Bu mercî, kısmen ve gönül rızâsıyla dahî olsa bu hakkını başka hiç kimseye devredemez!

İkincisi ise askerî ittifaklar dışı kalma kuralını içerir!

Birinci prensibin son 60 yıl boyunca kaç kere ırzına geçildiğini teker teker saymağa kalksam öbür söyleyeceklerime yer kalmaz.

Ama ona varana kadar ikinci ilkenin de defâlarca ırzına geçildiği, hem de daha Yüce Önder’in cesedi soğumadan bu işe başlandığı pek bilinmez.

Onun için isterseniz Stalin’in 6 Şubat 1943’de Churchill’e yazdığı şu satırları berâberce okuyalım:

“Türkiye’nin enternasyonal konumu oldukça müşkil kalmaya devâm ediyor. Türkiye bir yandan SSCB ile bir ‘Dostluk ve Tarafsızlık Paktı’ ve Büyük Britanya ile bir ‘Tecâvüzlere Karşı Dayanışma Andlaşması’ imzâlayarak bağlanmış, öte yandan Almanya ile bir ‘Dostluk Andlaşması’ ile, ki bu andlaşma Rayh’ın SSCB’ye taarruzundan (18 Hazîran 1941, Y.A.) dört gün önce yürürlüğe girmişdir. Türkiye’nin SSCB ve Büyük Britanya’ya karşı yükümleriyle Hitler’e karşı yükümlerini nasıl bağdaştıracağını artık bilemiyorum.”

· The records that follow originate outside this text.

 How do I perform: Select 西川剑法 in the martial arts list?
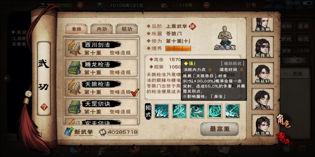click(101, 48)
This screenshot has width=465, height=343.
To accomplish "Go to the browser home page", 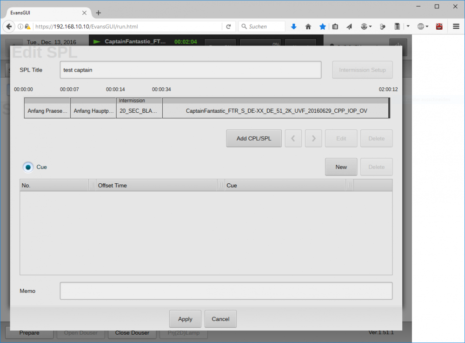I will click(x=308, y=26).
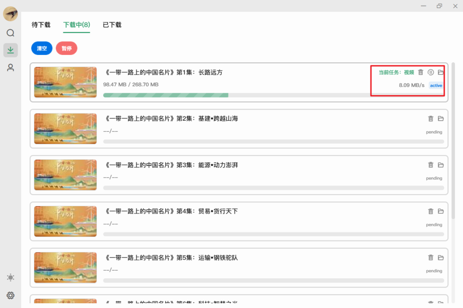Open folder for episode 3 能源•动力澎湃
Viewport: 463px width, 308px height.
click(441, 165)
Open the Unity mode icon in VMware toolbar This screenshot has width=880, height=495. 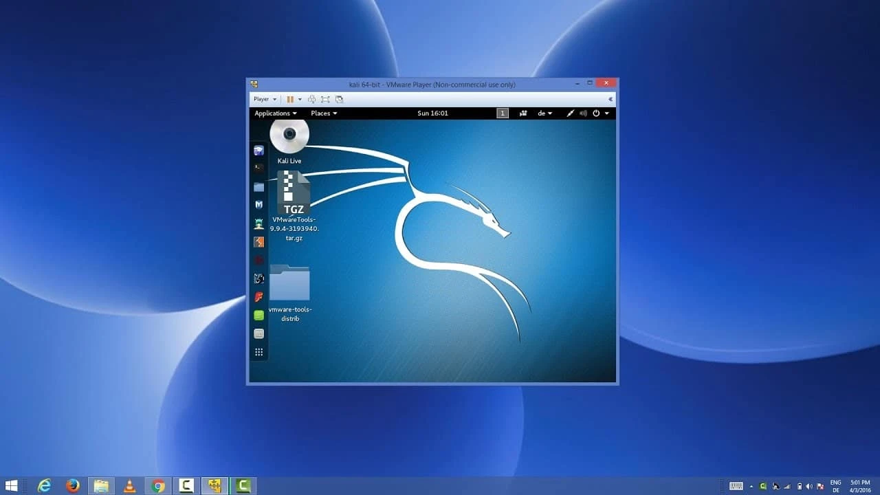pyautogui.click(x=340, y=99)
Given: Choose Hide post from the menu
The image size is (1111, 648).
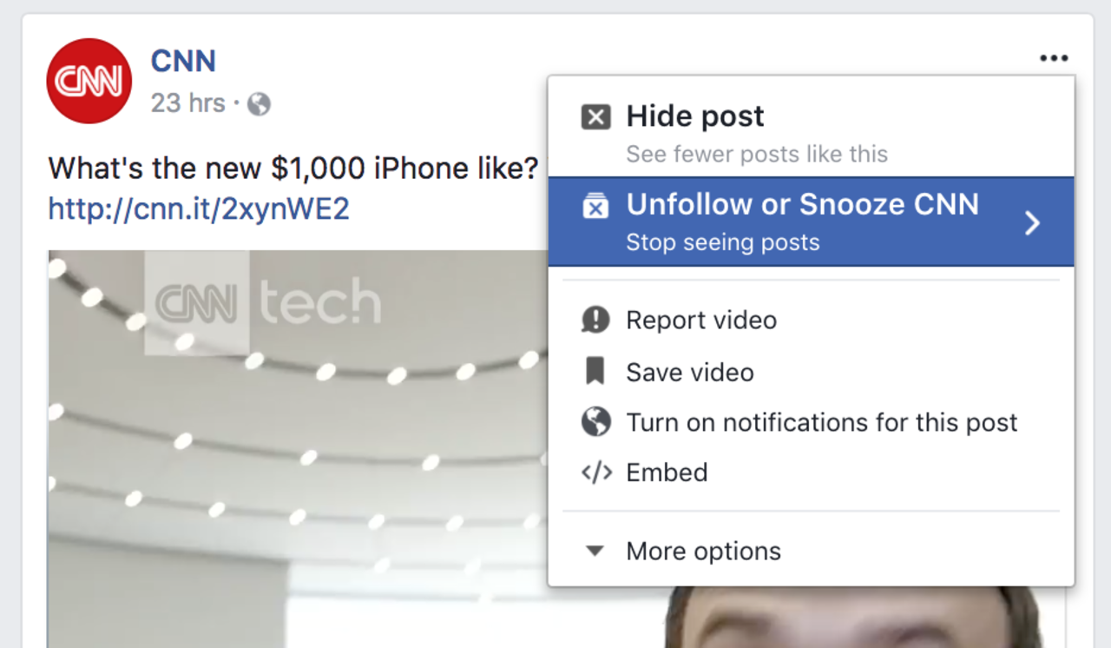Looking at the screenshot, I should (694, 116).
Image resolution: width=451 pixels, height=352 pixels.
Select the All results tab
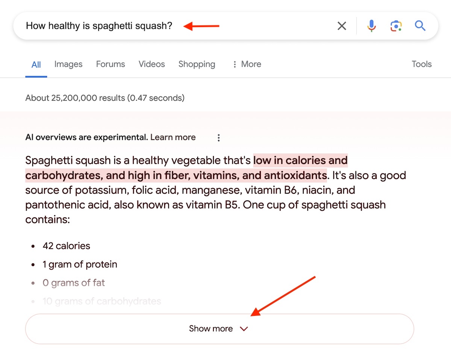click(x=36, y=65)
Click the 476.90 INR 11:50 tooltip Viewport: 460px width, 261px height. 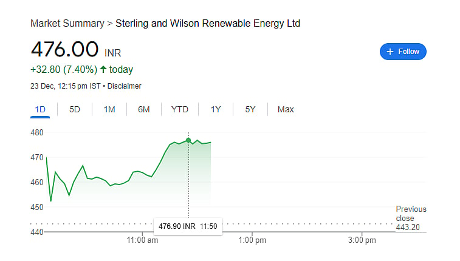[188, 226]
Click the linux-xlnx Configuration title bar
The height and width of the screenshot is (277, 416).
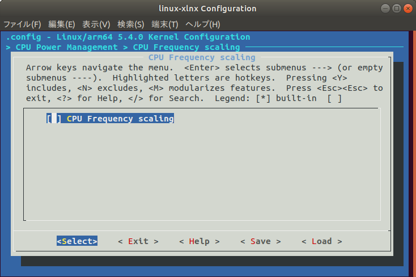207,9
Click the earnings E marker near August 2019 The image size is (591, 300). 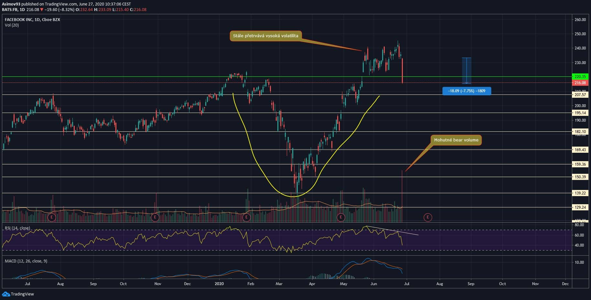click(x=52, y=217)
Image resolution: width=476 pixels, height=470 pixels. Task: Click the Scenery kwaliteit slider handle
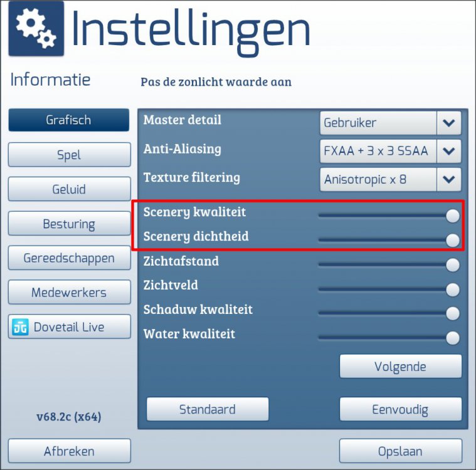453,216
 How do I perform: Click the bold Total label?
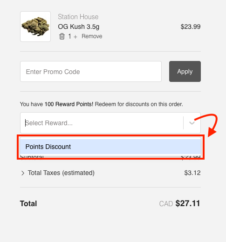coord(28,203)
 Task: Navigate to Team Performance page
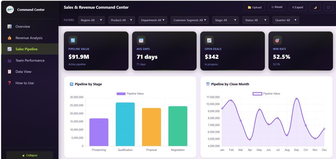point(30,60)
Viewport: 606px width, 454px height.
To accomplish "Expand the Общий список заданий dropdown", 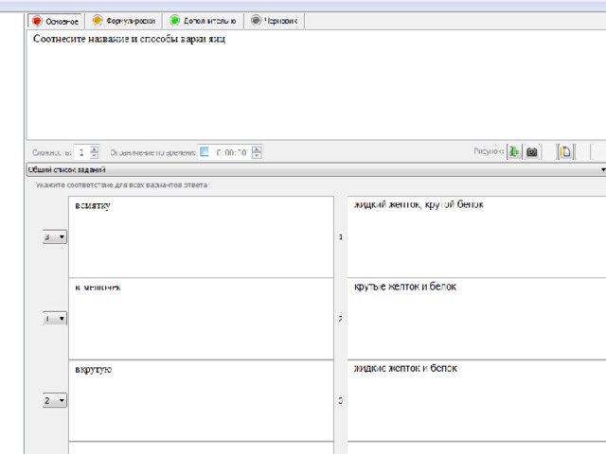I will [316, 169].
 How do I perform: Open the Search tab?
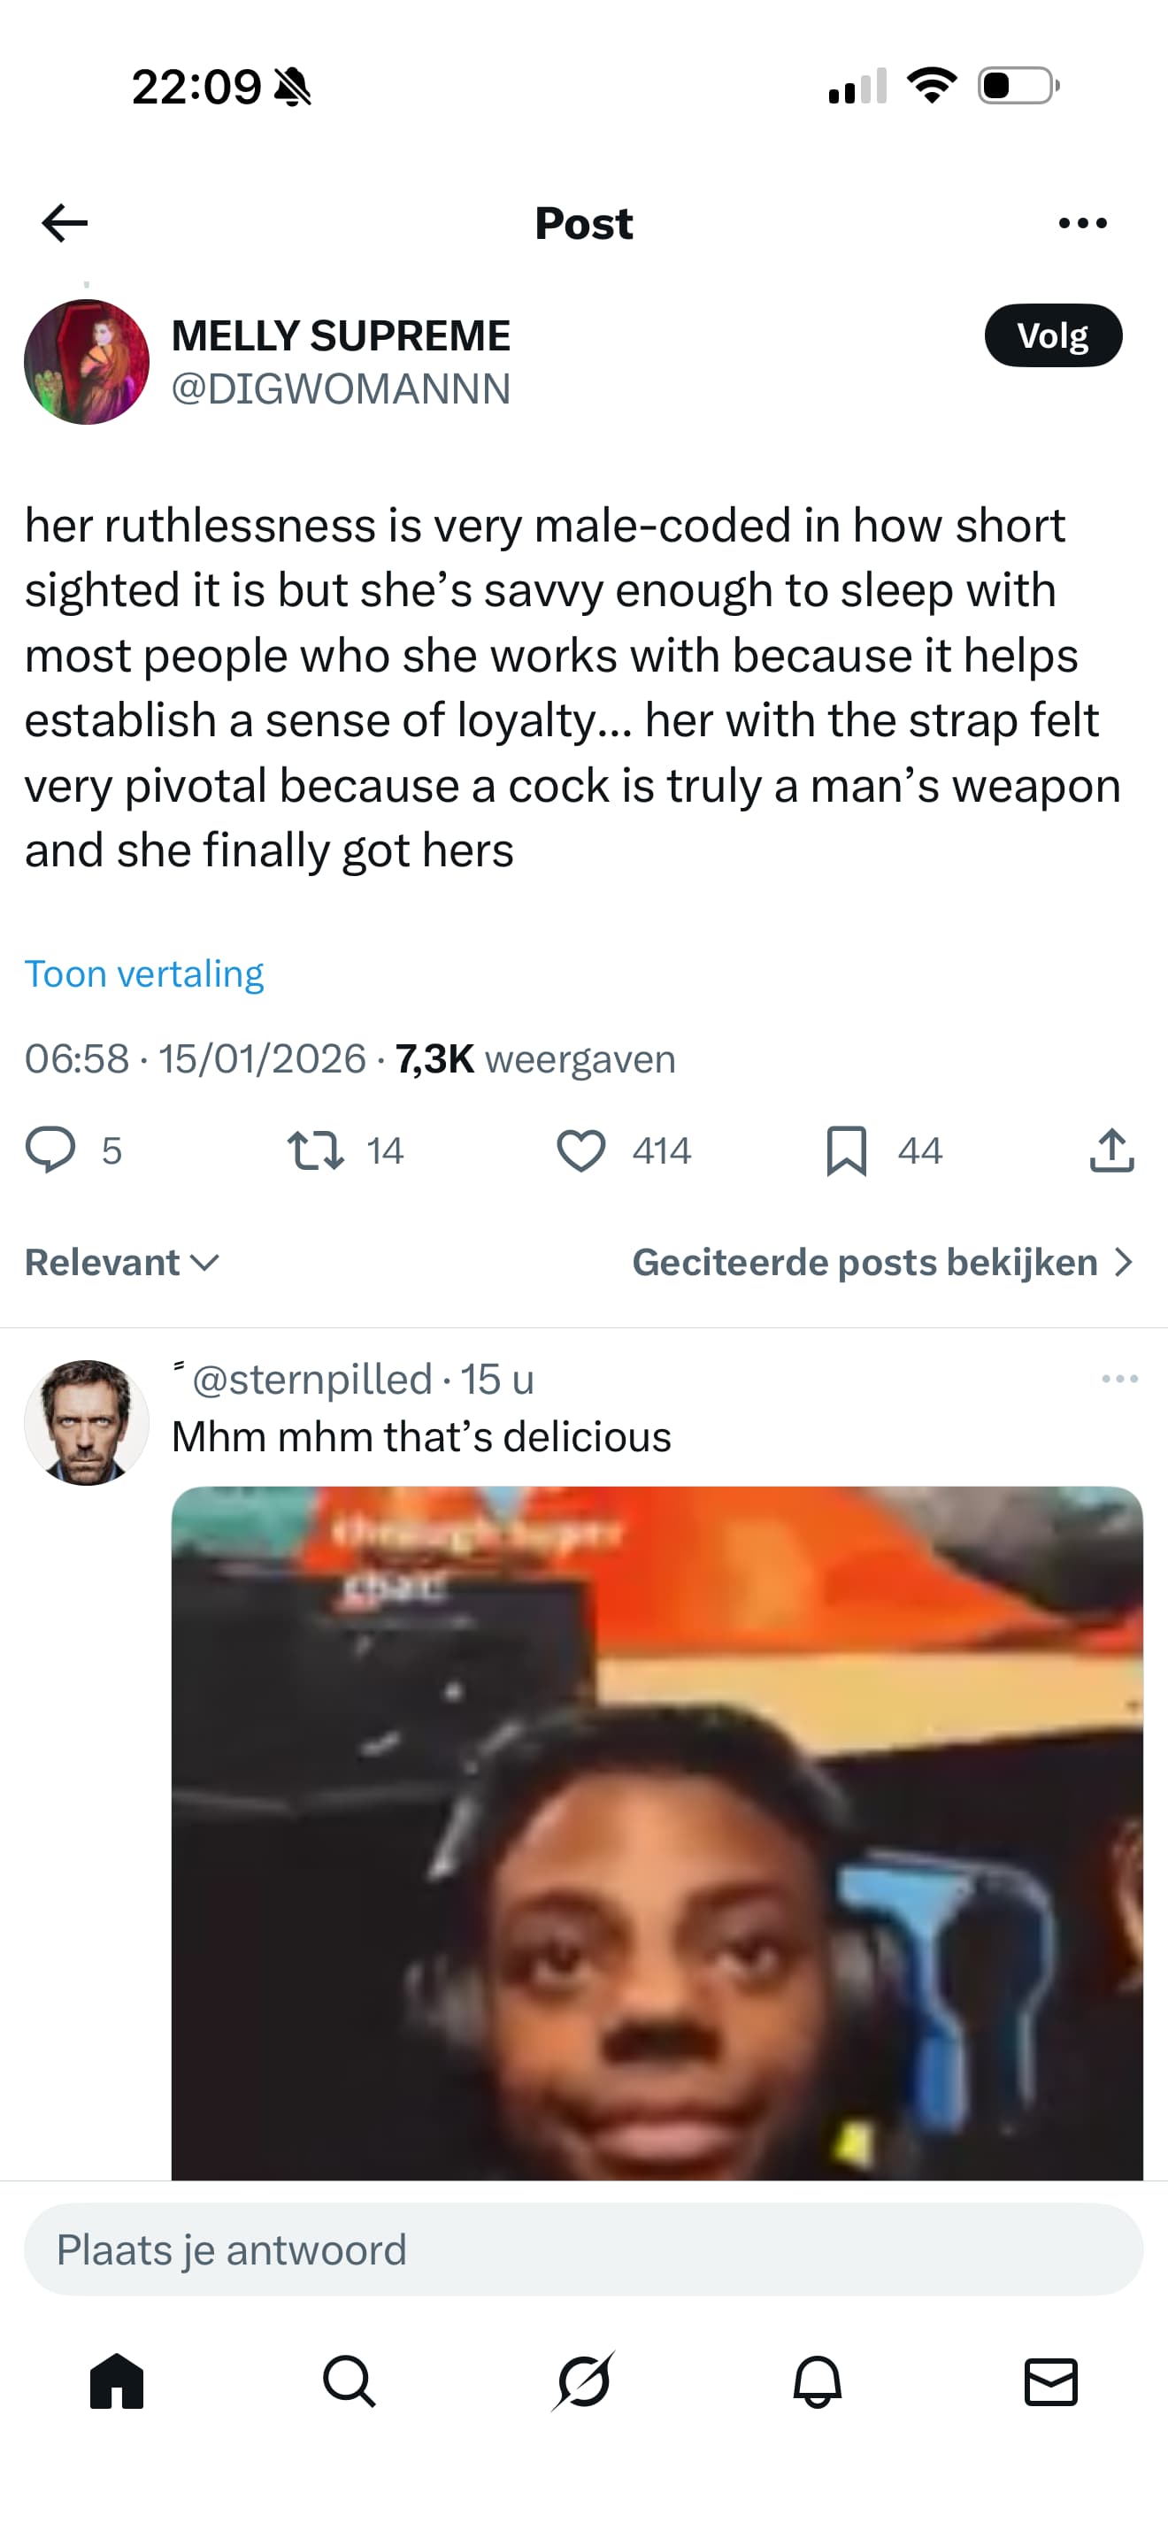tap(350, 2382)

Fakat Yüce Önder’in “Sâdık Halefi” İsmet Paşa daha 12 Mayıs 1939’da, yâni “Ebedî Şef”in ebediyete intikâlinden ancak altı ay ve iki gün sonra bir “Türko-Britanik Deklarasyon” imzâlayarak iki devletin “Akdeniz Havzası’ndaki tecâvüzlere karşı birlikde” hareket edeceklerini taahhüd etdi.

Bunu 19 Ekim 1939’da, yâni Atatürk’ün birinci ölüm yıldönümünden bile önce, bir “Türk-İngiliz, Fransız İttifâkı” ile askerî işbirliği kararlaştırıldı.

Bizim “üstün zekâlı” solcularsa 1951 Mayısı’nda girdiğimiz NATO ile oyalandı senelerce!

Şimdi de tutmuş soruyorlar:

Kemalizm modernleşir mi diye!

Modernleşir, modernleşir!

Yüce Önder Sav Anıtkabir’de namaza durduğu zaman!